» **EXERCISE INSTRUCTIONS**
The records follow. Transcribe only the lines from the line containing "Task: Select the Ready to complete step" through the end, both ends included, and leave out the pictures.

=== MATERIAL PROVIDED ===

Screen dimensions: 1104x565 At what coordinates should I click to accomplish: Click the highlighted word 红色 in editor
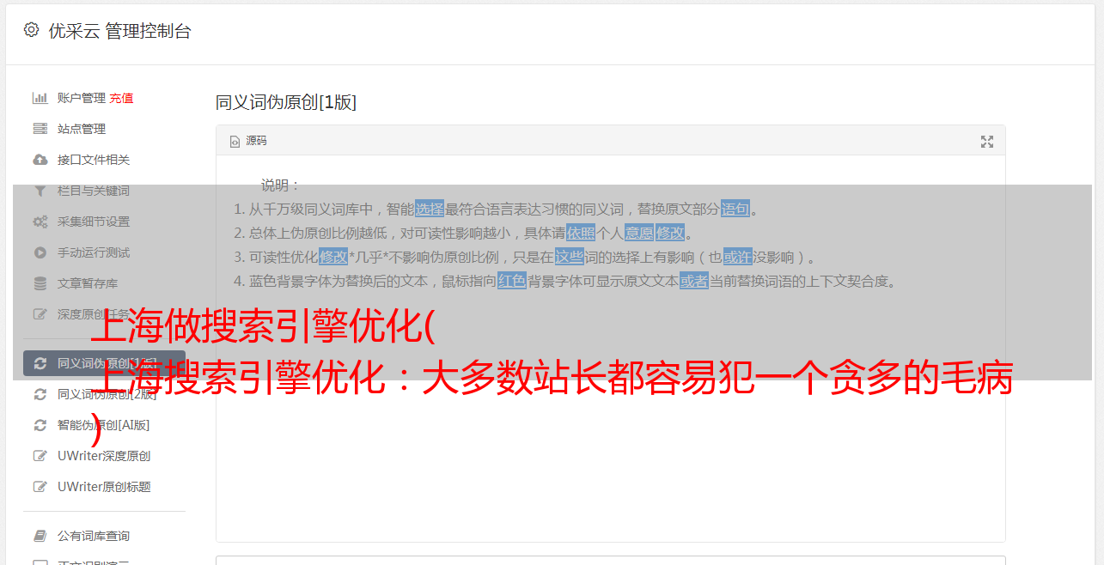[512, 281]
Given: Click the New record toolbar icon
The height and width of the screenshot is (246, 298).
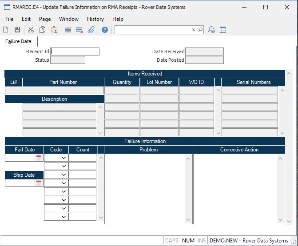Looking at the screenshot, I should pos(6,30).
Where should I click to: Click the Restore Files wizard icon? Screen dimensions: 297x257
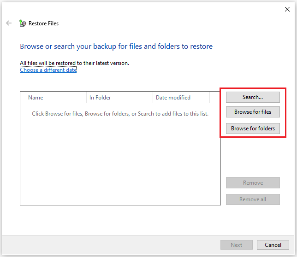[23, 23]
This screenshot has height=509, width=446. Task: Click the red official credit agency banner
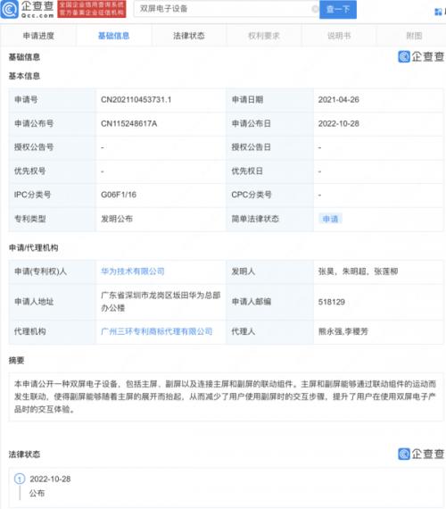(x=92, y=9)
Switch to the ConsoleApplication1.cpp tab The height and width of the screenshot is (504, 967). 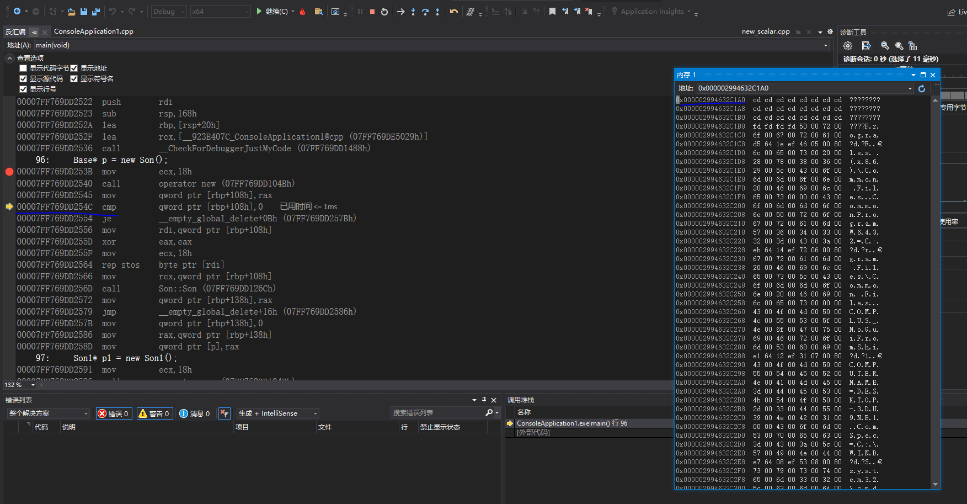94,31
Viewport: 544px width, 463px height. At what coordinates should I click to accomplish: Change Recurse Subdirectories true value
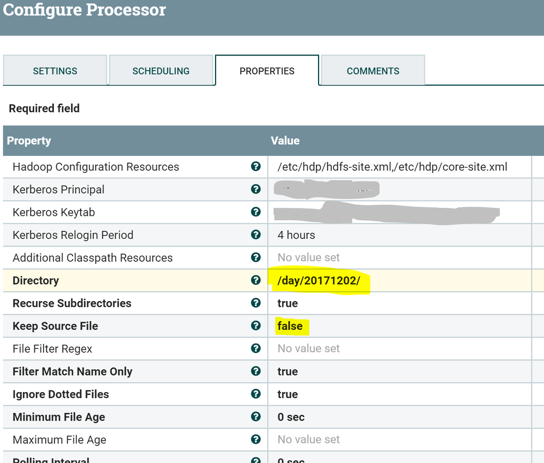coord(288,303)
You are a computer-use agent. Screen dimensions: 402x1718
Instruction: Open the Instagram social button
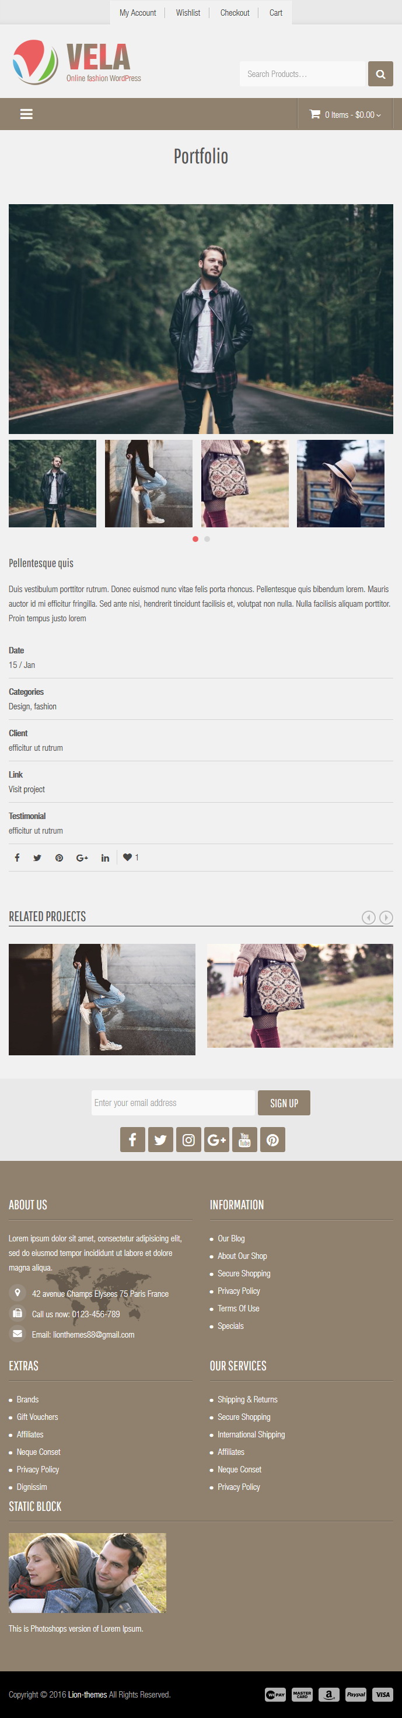coord(189,1139)
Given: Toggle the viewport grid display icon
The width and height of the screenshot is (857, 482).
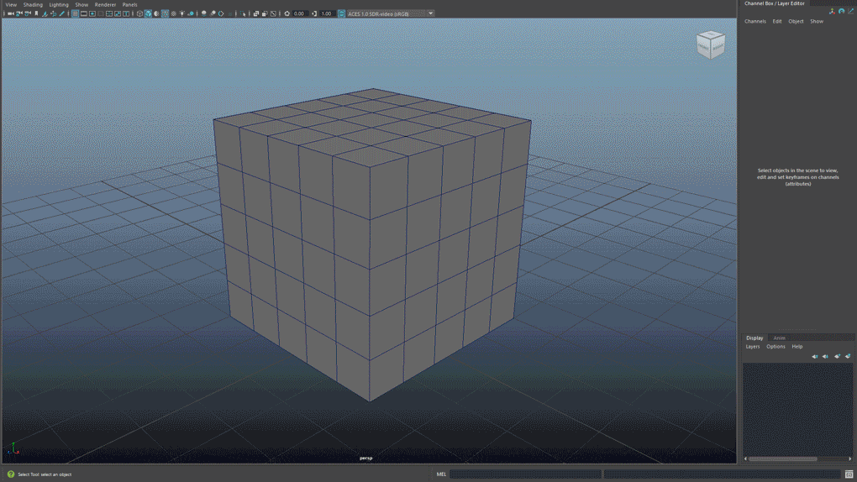Looking at the screenshot, I should 75,13.
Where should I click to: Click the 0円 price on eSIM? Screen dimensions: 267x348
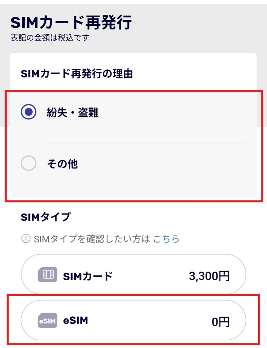click(221, 322)
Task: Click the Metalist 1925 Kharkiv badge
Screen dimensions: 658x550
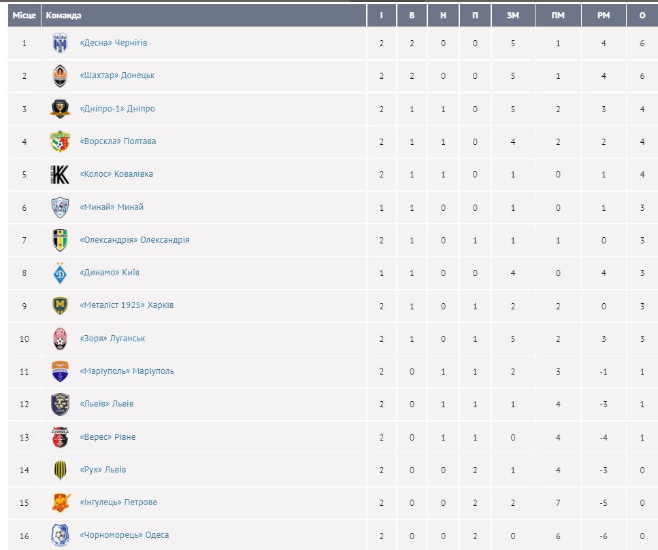Action: click(61, 305)
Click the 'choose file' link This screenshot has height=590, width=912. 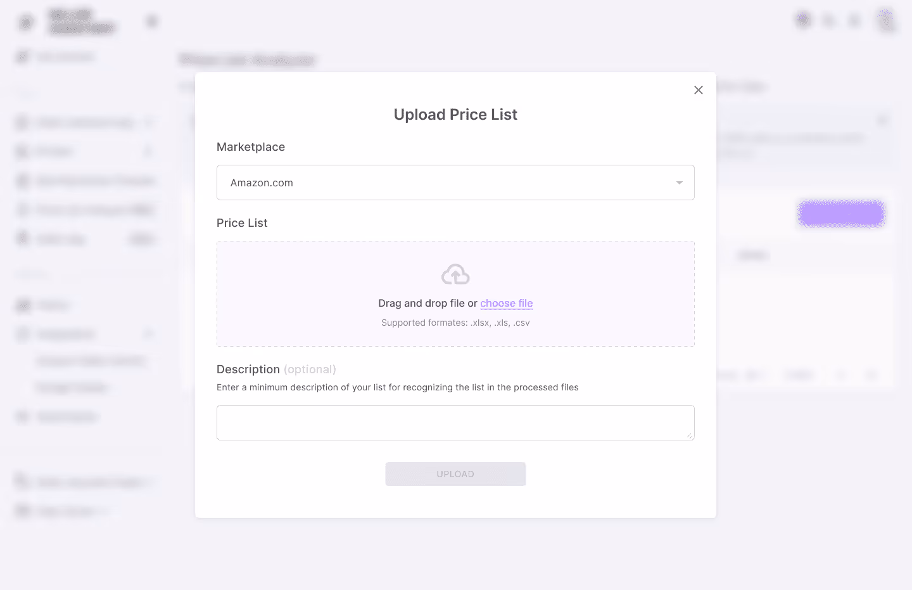[506, 303]
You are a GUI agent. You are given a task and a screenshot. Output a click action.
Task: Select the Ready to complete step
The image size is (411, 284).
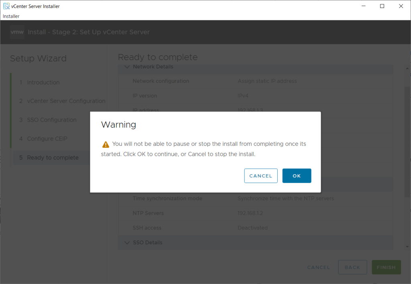[x=53, y=158]
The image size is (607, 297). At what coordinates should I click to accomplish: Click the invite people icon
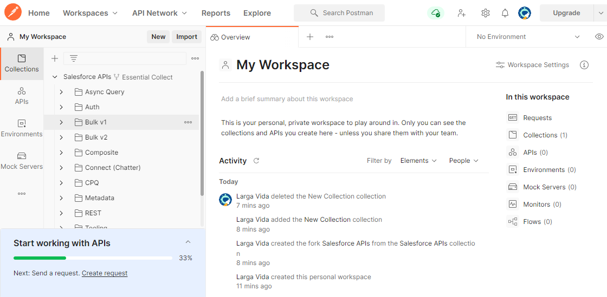click(x=461, y=13)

===

» **ANSWER**
Task: Select the Ready to complete step
The image size is (411, 284).
[x=53, y=158]
The image size is (607, 297). At what coordinates should I click to accomplish: Click the invite people icon
click(x=461, y=13)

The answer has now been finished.